Fort Wainwright’s Apaches represent only U.S. Army arctic attack helicopter battalion
FAIRBANKS, Alaska (KTVF) - The Boeing AH-64 Apache is the U.S. Army’s attack helicopter. According to Chief Warrant Officer 4 John Harlin, they can be used both to support troops on the ground as well as work alone doing reconnaissance. He also said that the battalion stationed at Ft. Wainwright is the only arctic attack helicopter battalion.
Harlin is a battalion aviation maintenance officer and a maintenance test pilot for the Apaches in the 1-25th Attack Recon Battalion. He said that these aircraft are integral to the military strategy of the United States, and allow the U.S. to counter other nations who are expanding their arctic presence.
Harlin said that the helicopters stationed at Ft. Wainwright are able to better train because of how big Alaska is.
“One thing that helps us out up here is the actual range in which we can go out and fly in. In many places that we go training out down south, in the ‘Lower-48′ for example, [they] are very restrictive in size - so it limits the amount of aircraft at one given time,” Harlin said.

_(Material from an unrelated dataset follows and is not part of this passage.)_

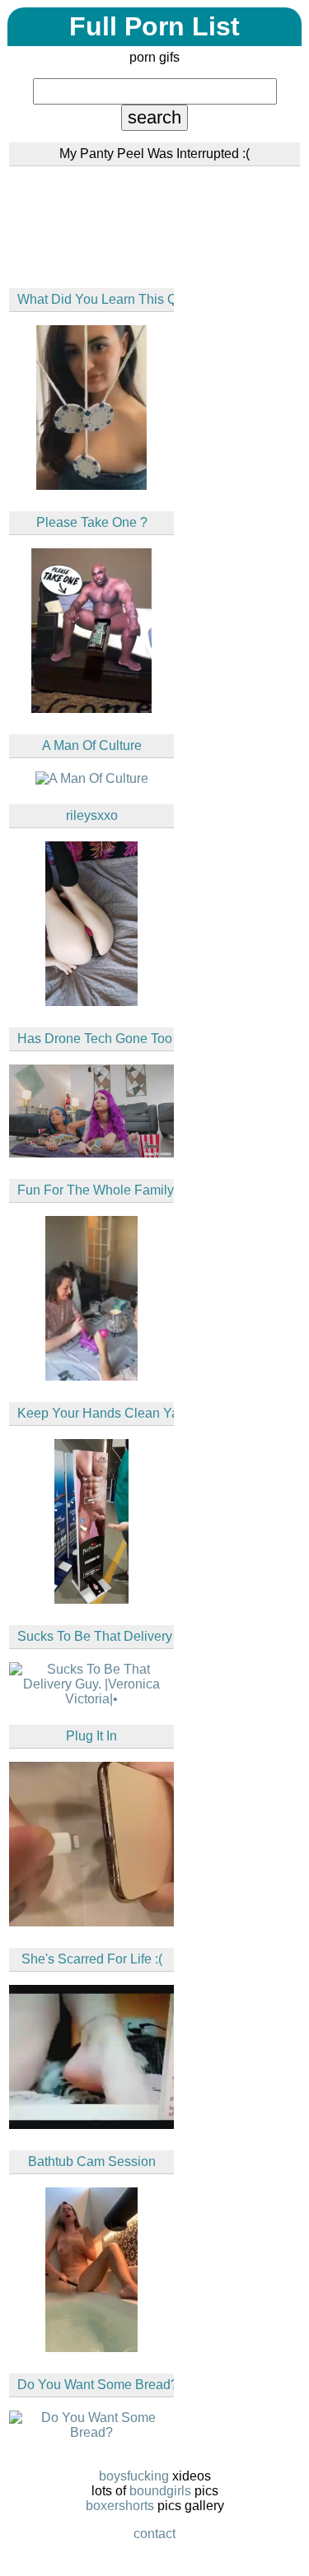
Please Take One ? (91, 522)
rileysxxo (92, 815)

Alaska allows the 1-25th to fly all of their aircraft simultaneously while they are training. It also allows them to use Gray Eagle unmanned aerial aircraft that work in tandem with the Apaches.
“The Gray Eagles that you may see flying around, we can actually work with them directly, share video feed and actually use their targeting data, which keeps us safer when we are operating in a sensitive area,” he said.
Harlin went on to say that the Apaches are one of the most capable and maneuverable aircraft in the world, allowing them to even fly nearly inverted.
He said that having these aircraft in stationed at Ft. Wainwright helps the Army expand their arctic capabilities, which in turn helps all of the country stay protected.